Could you offset every click coordinate in the answers by adding 62 to each number and write out those lines in full? Begin at the line below that has "Kont (309, 546)" and stop after the one that has "Strip (15, 575)".

[Records]
>> Begin
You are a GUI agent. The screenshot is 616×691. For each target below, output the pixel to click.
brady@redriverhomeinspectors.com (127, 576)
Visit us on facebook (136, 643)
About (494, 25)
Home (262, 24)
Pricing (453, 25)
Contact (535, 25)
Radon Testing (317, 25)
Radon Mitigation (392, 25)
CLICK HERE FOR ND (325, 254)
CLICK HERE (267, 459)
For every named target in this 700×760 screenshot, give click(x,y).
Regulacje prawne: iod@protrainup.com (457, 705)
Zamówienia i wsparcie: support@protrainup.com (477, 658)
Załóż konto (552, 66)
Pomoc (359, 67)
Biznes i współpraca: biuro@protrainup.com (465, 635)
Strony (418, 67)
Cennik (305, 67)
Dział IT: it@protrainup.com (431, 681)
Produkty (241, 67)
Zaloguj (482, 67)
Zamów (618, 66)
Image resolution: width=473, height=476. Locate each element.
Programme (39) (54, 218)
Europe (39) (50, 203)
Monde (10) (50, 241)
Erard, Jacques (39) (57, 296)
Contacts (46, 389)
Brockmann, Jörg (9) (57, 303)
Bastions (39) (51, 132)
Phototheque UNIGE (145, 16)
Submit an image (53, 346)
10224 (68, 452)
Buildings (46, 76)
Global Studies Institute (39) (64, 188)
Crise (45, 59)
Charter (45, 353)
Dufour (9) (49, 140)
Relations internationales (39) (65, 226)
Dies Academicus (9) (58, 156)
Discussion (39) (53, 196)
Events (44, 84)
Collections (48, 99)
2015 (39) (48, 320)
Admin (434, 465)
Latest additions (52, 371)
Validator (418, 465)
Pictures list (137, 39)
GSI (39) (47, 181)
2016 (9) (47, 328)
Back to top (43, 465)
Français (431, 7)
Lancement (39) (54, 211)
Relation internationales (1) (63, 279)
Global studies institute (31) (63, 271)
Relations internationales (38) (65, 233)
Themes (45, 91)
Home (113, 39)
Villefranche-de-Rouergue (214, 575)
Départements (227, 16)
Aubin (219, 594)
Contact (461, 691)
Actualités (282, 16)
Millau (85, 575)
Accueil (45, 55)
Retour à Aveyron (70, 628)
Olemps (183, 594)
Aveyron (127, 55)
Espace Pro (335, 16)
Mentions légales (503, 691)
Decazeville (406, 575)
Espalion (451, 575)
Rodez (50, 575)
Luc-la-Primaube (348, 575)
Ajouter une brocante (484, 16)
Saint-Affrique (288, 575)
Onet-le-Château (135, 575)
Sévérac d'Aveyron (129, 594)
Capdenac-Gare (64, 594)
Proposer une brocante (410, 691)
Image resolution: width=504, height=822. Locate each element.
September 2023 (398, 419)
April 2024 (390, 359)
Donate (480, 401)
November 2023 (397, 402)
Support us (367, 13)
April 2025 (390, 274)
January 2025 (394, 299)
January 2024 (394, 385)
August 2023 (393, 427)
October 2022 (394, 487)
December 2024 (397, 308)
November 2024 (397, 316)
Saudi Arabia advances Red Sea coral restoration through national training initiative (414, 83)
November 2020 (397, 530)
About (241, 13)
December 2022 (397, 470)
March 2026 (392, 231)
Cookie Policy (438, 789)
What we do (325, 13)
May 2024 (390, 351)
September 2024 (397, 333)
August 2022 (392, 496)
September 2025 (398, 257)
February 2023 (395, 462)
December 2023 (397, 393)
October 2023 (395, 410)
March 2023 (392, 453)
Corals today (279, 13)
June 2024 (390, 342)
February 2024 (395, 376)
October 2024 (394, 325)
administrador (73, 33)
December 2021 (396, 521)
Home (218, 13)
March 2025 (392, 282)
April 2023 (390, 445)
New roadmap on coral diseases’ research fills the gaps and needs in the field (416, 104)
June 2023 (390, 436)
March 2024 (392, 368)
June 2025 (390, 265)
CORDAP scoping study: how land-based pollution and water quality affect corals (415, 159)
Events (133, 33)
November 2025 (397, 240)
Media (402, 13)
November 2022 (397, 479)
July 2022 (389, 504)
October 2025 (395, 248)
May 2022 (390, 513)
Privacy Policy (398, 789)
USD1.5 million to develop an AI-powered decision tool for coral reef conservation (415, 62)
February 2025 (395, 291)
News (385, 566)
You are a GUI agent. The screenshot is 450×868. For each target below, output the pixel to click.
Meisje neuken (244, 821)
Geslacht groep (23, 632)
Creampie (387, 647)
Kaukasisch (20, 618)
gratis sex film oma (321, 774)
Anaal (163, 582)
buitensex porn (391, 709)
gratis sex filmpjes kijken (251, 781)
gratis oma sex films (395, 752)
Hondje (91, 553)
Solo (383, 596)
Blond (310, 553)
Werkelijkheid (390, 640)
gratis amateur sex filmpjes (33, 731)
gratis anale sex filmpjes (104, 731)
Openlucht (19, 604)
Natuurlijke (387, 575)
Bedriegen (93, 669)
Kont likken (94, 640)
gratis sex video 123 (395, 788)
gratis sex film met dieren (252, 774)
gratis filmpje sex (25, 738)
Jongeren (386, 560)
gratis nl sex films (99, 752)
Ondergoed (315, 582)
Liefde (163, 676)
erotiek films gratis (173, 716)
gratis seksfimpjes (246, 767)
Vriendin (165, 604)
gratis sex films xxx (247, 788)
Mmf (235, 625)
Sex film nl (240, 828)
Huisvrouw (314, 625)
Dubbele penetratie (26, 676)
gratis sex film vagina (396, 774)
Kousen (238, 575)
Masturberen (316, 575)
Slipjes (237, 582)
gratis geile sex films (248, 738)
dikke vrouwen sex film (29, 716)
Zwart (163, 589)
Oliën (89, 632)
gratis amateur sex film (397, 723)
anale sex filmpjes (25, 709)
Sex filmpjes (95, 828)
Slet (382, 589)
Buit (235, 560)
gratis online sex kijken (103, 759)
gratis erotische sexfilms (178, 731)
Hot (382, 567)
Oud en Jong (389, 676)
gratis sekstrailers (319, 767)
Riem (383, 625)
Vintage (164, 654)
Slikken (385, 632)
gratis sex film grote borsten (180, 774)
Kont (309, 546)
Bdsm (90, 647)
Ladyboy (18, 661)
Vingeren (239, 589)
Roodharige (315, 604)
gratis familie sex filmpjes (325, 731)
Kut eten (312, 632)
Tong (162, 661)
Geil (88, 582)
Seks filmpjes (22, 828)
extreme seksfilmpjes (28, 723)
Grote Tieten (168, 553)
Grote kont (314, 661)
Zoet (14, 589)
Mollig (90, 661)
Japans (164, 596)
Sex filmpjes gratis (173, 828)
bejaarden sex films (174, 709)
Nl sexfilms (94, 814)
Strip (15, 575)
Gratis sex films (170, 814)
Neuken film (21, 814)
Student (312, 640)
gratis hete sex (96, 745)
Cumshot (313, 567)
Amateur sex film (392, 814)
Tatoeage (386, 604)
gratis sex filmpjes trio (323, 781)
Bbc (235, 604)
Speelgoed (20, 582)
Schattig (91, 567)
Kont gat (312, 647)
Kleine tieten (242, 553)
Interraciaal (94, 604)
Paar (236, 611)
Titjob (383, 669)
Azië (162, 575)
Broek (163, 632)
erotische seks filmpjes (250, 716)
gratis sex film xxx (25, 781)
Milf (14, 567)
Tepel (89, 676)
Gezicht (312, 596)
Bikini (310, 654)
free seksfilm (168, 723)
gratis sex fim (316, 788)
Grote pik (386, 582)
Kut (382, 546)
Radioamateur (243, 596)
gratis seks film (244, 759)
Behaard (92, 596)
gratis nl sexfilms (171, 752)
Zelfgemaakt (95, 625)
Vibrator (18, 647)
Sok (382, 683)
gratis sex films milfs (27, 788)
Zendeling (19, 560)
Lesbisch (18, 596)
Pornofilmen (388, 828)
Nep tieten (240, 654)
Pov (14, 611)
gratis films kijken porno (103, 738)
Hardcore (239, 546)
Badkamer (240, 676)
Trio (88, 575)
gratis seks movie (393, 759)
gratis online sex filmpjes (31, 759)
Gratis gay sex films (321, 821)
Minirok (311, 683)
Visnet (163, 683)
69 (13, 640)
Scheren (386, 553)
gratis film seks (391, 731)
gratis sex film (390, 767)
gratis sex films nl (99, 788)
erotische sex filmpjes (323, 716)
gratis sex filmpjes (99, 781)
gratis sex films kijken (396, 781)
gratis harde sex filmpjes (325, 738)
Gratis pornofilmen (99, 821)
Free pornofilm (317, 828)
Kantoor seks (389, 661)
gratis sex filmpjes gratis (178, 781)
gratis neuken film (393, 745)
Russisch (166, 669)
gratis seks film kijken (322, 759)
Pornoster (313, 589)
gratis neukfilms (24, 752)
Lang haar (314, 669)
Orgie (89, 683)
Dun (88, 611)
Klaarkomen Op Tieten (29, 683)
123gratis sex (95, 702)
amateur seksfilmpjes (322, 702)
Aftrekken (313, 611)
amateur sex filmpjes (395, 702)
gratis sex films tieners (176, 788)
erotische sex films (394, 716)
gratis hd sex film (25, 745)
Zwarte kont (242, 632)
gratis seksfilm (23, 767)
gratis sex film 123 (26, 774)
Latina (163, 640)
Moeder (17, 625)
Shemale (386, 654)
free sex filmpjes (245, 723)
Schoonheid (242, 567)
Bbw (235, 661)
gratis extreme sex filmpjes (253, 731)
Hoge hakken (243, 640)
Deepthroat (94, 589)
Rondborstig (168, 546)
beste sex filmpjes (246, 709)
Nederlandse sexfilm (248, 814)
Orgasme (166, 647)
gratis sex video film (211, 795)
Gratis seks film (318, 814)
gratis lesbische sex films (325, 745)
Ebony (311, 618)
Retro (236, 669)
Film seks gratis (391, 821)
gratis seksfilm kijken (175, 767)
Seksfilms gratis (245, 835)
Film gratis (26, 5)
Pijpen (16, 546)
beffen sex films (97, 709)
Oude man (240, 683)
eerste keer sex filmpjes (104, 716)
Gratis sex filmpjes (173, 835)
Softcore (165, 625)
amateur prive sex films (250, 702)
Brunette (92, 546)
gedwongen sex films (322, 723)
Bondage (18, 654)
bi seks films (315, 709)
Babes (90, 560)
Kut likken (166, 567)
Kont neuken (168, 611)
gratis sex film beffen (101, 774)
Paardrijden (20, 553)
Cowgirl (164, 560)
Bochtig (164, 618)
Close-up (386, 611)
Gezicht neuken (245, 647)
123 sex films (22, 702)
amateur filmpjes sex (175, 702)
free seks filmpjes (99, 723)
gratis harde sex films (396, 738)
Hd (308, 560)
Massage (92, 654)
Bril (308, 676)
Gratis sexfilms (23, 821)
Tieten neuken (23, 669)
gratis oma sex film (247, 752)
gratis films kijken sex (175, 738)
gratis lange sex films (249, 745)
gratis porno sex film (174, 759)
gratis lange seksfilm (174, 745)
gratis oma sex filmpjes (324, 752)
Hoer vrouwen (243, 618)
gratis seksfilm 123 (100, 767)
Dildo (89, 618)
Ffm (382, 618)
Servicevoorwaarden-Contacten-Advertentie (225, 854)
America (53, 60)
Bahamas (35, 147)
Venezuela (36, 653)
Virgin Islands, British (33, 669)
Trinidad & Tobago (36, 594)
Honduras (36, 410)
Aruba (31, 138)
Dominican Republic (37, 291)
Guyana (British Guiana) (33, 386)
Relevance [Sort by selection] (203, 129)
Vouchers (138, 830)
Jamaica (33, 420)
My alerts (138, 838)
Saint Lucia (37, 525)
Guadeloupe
>> End
Response to the exercise —
Kont (371, 608)
Bdsm (152, 709)
Ladyboy (80, 723)
Vingeren (301, 651)
Roodharige (377, 666)
gratis familie sex filmpjes (387, 793)
Kut eten (374, 694)
Tong (224, 723)
Geil (150, 644)
Seks filmpjes (84, 890)
extreme seksfilmpjes (90, 785)
Grote Tieten (230, 615)
Grote kont (376, 723)
Zoet (76, 651)
Mollig (152, 723)
Japans (226, 658)
Sex filmpjes gratis (235, 890)
bejaarden sex films (236, 771)
Nl sexfilms (156, 876)
Strip (77, 637)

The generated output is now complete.